DATA SUPPLIED START

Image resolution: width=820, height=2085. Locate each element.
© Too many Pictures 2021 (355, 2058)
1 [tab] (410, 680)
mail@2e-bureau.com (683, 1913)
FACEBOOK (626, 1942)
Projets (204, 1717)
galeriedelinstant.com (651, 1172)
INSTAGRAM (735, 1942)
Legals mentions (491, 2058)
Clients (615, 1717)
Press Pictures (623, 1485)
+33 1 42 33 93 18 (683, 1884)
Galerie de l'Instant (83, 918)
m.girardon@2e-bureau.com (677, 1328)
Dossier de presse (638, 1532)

DATA SUPPLIED END
DATA SUPPLIED START

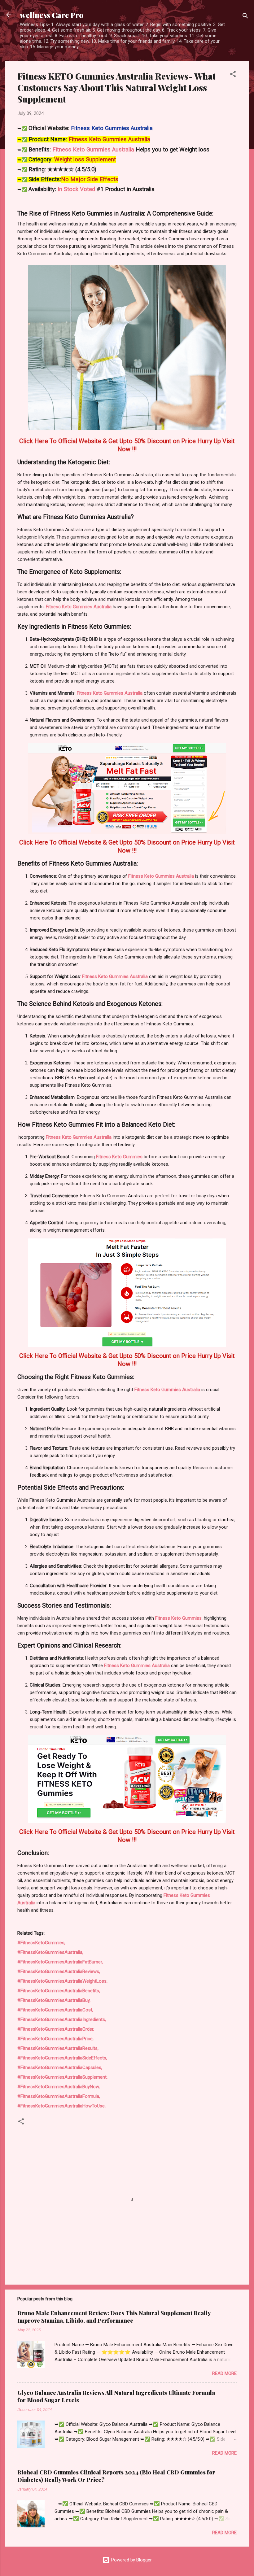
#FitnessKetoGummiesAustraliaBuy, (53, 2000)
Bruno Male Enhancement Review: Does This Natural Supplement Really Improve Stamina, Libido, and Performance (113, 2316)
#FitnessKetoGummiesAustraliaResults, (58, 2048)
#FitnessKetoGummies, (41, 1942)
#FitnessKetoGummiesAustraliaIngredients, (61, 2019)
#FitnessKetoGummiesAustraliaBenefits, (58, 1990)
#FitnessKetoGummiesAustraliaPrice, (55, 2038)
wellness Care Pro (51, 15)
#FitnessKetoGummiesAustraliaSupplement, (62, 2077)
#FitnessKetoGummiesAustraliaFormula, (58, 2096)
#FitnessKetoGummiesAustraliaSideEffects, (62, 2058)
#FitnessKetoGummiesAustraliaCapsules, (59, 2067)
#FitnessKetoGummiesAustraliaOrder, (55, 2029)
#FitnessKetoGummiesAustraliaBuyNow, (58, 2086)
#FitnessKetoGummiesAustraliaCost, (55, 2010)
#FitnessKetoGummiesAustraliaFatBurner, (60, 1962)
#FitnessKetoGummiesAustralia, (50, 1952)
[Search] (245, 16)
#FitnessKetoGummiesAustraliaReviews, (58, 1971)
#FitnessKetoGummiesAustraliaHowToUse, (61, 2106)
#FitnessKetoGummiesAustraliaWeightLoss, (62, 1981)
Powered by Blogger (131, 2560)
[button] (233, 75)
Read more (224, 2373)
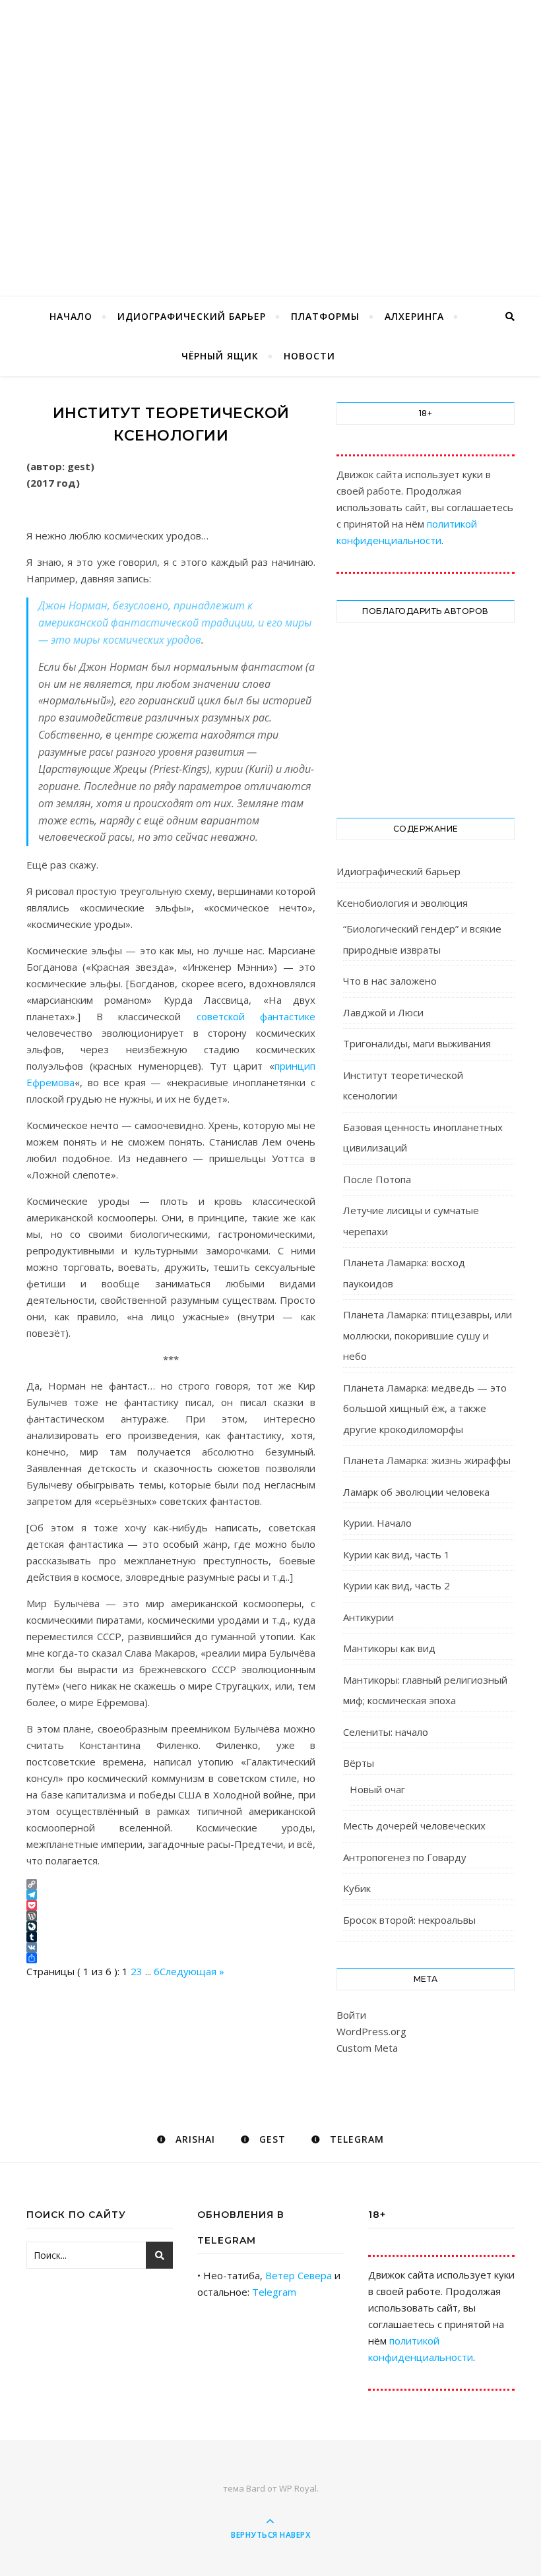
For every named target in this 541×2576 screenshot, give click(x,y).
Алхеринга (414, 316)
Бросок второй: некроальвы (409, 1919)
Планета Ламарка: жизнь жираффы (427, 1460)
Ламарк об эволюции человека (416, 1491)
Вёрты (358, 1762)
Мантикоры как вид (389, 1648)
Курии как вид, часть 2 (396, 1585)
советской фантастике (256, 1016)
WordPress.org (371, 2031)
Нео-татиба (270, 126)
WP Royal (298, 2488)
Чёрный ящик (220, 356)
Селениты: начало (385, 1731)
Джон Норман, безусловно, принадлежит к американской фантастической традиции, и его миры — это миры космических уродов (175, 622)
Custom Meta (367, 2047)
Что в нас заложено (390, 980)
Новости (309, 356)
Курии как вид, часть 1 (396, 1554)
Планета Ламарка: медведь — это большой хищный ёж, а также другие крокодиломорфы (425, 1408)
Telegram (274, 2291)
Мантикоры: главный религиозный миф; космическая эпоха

DATA SUPPLIED END

Could you set down, exactly as written, the lines above between the one holding "Image resolution: width=820, height=2085." and the one holding "18 (683, 1884)", inclusive, and nothing more?

Image resolution: width=820, height=2085. Locate each element.
© Too many Pictures 2021 (355, 2058)
1 [tab] (410, 680)
mail@2e-bureau.com (683, 1913)
FACEBOOK (626, 1942)
Projets (204, 1717)
galeriedelinstant.com (651, 1172)
INSTAGRAM (735, 1942)
Legals mentions (491, 2058)
Clients (615, 1717)
Press Pictures (623, 1485)
+33 1 42 33 93 18 (683, 1884)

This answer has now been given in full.